Descriptive research is primarily concerned with what a situation is, not necessarily what is causing or the effects of the situation. It does not seek to change or modify the situation under investigation. Conversely, experimental research designs consider factors that might cause or influence a situation, condition or phenomenon. Dependent upon the specific research problem being researched, either descriptive research or experimental research may be more suitable. Descriptive research topics may examine correlations between variables in a situation while experimental research examines the variables that are causes and/or influences in sitations.
Qualitative research interviews such as those discussed in Chapter 6 tend to be informal, friendly, open-ended and revolve around central issues. In descriptive research interviews, the format is structured and emotionally neutral. Using yes/no type questions in an interview will not help to assess the degree to which people feel a certain way. For example, a strong objection to something cannot be captured and understood by a simple “no” response. Likert scale questions better capture the level of the yes/no answer which helps the researcher to recognize patterns within answers (e.g. strongly agree).

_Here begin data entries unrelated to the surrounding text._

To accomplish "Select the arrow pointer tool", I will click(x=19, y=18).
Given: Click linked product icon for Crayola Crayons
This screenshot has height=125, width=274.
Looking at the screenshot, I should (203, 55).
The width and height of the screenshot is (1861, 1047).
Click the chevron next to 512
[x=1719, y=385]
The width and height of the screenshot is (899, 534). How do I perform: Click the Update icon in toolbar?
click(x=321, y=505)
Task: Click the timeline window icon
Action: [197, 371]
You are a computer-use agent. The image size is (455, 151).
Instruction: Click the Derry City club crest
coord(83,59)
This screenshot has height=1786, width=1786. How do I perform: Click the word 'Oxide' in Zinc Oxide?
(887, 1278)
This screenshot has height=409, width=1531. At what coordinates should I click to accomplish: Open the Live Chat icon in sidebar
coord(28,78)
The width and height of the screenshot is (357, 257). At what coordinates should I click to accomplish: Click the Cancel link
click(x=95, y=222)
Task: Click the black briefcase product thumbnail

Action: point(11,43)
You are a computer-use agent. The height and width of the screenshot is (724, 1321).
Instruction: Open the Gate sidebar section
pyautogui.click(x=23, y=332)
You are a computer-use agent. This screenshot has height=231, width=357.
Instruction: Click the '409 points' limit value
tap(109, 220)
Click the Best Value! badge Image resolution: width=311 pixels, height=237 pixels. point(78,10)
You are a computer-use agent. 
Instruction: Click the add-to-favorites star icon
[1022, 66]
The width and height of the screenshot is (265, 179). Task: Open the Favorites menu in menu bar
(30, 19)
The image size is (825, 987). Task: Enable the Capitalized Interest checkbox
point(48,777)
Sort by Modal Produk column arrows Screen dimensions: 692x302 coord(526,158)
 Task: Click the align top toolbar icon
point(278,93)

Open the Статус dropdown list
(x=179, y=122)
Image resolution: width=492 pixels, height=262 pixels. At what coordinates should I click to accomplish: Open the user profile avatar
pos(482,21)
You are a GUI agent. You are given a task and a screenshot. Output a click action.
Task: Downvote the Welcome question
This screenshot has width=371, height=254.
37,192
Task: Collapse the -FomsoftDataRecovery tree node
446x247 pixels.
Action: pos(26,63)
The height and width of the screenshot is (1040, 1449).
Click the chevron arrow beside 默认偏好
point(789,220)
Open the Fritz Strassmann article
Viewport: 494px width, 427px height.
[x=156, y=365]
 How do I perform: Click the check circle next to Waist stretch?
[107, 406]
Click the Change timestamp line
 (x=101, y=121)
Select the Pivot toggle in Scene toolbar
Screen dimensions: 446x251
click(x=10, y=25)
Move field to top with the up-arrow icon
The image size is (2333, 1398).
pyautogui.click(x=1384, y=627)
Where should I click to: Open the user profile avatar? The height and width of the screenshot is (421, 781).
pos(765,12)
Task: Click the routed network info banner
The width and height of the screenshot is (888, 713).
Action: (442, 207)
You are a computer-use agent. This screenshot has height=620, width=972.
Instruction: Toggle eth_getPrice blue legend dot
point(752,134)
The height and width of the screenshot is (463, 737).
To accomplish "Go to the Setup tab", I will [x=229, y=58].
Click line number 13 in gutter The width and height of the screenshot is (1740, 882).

Identifying a target sample must be done in a random way that best represents a true sample of the population without bias. In the common research problem, it wouldn’t be a true representation of the population if only online students were sampled nor would sampling only those that completed the capstone project or only those that the researcher wanted to survey because they knew them. For my project “impact of merger on employee morale and productivity”, using the proportional stratified sampling makes sense. The layers of the organization would include individual contributors, managers and executives. However, since the individual contributors make up the strong majority of workers, a proportionate method would be the most representative of the population. This may include representative for every one executive, two managers and five employees. Based on the makeup of qualitative studies including the informal nature, open-endedness and looser structure, this is desirable for my method of choice. While I still will incorporate structure and a hope for emotional neutrality, I feel that it will be important to establish a rapport with the participants to increase participation and get to their true feelings on the issues at hand. One other thing to consider, however, is the human factor – that memory is not always accurate and to take that into account when analyzing participant answers.